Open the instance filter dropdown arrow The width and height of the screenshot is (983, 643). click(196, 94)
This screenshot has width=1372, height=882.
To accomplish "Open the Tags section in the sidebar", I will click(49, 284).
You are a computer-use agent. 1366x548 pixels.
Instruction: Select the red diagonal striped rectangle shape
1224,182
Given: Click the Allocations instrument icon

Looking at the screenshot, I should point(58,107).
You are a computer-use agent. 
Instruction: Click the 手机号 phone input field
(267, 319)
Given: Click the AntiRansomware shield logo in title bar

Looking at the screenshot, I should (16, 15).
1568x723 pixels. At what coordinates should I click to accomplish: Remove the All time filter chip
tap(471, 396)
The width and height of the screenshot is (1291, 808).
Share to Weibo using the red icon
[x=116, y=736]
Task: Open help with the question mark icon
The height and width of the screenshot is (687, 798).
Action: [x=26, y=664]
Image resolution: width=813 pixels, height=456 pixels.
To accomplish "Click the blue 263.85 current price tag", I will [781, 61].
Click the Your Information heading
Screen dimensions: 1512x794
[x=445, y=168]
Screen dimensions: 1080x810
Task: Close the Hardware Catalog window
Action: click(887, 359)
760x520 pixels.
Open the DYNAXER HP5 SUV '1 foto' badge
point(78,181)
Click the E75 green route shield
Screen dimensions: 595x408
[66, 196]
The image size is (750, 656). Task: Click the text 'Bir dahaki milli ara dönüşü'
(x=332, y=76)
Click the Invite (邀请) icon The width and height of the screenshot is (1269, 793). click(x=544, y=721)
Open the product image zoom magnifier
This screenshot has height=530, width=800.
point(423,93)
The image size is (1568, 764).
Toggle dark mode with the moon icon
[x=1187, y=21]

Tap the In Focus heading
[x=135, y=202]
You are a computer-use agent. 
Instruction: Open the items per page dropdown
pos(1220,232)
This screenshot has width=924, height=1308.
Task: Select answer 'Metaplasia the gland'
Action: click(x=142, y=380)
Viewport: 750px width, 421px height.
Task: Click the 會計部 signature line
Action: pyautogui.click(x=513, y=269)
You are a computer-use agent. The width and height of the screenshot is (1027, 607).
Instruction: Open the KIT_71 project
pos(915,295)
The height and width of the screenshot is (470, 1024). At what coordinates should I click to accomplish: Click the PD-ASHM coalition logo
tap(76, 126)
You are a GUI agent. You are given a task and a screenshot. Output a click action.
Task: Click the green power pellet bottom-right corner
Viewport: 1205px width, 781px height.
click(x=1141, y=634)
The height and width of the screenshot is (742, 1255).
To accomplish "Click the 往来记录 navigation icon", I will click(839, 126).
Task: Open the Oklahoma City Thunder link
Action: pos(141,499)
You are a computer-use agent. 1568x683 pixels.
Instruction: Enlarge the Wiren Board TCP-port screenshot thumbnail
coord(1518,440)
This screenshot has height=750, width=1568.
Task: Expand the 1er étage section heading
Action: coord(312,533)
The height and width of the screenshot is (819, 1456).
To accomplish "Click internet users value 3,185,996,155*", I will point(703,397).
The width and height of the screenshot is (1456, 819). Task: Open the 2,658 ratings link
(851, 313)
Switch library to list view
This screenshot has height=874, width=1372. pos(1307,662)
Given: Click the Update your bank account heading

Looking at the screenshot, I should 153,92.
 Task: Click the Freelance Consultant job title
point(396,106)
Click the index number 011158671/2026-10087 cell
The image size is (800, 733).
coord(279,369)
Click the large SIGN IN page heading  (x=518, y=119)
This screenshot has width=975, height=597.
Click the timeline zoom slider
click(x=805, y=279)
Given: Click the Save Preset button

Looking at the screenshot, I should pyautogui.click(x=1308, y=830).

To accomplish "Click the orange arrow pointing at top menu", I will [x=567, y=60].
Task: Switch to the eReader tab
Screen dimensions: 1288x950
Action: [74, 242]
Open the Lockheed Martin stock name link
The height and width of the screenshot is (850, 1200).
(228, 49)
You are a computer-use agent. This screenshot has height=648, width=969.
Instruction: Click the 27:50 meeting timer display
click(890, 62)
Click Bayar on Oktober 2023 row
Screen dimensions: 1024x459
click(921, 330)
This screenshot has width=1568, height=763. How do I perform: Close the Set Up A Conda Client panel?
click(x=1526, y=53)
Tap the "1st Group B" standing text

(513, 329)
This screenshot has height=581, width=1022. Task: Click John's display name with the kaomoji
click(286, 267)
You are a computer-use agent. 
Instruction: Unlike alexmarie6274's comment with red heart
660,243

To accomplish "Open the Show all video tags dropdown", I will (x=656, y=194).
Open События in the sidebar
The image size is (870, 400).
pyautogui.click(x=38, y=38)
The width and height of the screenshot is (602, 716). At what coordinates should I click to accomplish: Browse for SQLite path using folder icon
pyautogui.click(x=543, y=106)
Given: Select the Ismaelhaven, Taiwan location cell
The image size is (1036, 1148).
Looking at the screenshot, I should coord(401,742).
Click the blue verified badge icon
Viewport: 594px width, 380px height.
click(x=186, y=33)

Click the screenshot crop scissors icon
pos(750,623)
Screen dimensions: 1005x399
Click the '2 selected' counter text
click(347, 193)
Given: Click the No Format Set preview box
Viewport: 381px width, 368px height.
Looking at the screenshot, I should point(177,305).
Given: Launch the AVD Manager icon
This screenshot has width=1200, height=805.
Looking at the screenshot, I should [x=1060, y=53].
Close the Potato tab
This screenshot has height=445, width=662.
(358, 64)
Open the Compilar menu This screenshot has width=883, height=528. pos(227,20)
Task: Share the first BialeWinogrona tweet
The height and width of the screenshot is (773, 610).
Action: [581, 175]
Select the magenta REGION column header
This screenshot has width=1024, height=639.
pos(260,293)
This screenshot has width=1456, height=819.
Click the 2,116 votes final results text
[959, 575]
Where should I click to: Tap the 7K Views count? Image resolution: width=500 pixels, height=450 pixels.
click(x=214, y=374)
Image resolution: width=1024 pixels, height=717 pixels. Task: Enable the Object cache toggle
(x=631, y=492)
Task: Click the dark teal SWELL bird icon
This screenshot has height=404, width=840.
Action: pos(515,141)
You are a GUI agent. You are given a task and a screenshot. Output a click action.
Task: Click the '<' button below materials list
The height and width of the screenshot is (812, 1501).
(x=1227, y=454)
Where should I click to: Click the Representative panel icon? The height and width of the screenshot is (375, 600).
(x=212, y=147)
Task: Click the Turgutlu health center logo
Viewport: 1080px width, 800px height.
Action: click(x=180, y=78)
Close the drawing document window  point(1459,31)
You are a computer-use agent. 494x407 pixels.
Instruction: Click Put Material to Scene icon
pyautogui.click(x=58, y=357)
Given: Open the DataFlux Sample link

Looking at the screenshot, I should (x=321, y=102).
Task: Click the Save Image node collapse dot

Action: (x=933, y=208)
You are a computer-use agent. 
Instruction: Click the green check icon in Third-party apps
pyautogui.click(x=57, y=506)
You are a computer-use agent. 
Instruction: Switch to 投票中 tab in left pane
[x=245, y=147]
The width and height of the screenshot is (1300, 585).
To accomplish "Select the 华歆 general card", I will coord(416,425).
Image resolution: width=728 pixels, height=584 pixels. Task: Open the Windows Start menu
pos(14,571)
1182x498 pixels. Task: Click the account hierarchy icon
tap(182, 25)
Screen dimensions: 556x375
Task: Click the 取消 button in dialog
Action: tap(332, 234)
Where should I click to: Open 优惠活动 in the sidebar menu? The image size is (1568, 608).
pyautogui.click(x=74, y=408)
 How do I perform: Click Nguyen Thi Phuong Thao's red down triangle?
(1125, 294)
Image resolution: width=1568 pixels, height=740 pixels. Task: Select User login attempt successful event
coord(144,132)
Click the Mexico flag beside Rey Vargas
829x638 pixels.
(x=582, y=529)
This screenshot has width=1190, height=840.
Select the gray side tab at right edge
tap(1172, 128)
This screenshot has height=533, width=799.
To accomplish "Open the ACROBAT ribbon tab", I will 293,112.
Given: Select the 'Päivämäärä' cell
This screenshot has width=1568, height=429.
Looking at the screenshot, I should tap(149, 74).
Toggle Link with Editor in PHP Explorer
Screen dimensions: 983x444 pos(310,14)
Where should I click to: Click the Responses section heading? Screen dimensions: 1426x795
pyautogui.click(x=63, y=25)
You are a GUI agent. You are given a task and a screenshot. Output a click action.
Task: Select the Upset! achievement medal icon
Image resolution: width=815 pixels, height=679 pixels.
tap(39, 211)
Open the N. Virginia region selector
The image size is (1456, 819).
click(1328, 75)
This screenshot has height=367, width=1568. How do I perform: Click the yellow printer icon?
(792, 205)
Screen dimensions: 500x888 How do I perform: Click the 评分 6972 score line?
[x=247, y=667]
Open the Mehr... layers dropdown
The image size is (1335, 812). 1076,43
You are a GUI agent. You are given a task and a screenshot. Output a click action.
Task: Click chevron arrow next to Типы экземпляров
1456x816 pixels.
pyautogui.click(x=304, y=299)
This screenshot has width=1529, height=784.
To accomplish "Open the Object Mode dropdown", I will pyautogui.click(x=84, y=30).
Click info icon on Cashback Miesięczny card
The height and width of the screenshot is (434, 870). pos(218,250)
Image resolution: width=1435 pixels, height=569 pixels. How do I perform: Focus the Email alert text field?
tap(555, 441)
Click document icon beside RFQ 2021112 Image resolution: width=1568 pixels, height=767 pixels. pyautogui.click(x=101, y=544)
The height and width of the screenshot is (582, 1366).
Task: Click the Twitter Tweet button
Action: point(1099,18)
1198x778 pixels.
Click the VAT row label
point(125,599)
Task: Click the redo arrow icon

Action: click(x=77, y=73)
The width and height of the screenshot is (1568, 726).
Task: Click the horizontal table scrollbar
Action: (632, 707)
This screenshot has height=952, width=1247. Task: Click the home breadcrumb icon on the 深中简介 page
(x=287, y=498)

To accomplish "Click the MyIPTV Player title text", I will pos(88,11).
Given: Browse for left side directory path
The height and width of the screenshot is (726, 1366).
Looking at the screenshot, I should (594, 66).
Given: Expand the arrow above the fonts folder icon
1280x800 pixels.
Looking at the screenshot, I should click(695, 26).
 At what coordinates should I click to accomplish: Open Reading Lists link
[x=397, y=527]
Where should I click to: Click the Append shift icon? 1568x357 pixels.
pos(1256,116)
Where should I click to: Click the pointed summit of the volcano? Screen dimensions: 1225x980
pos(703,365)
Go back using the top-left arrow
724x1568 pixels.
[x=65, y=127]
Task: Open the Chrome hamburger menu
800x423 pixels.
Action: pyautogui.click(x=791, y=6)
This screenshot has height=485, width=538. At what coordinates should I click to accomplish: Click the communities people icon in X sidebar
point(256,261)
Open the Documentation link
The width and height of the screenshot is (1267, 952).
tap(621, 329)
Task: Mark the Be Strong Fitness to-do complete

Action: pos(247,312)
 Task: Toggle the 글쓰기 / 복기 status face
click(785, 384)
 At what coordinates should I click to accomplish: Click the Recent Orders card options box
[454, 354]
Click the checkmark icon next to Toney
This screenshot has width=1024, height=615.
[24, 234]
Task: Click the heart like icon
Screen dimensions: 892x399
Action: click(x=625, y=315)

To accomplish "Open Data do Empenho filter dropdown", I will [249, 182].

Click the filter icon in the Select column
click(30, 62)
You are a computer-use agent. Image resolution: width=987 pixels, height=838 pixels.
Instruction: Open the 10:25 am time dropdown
####################
→ **TASK ITEM**
Keep only those lines of the records that hold "cell", and return them.

→ **TASK OUTPUT**
Click the index number 011158671/2026-10087 cell
Given: Select the Ismaelhaven, Taiwan location cell
Given: Select the 'Päivämäärä' cell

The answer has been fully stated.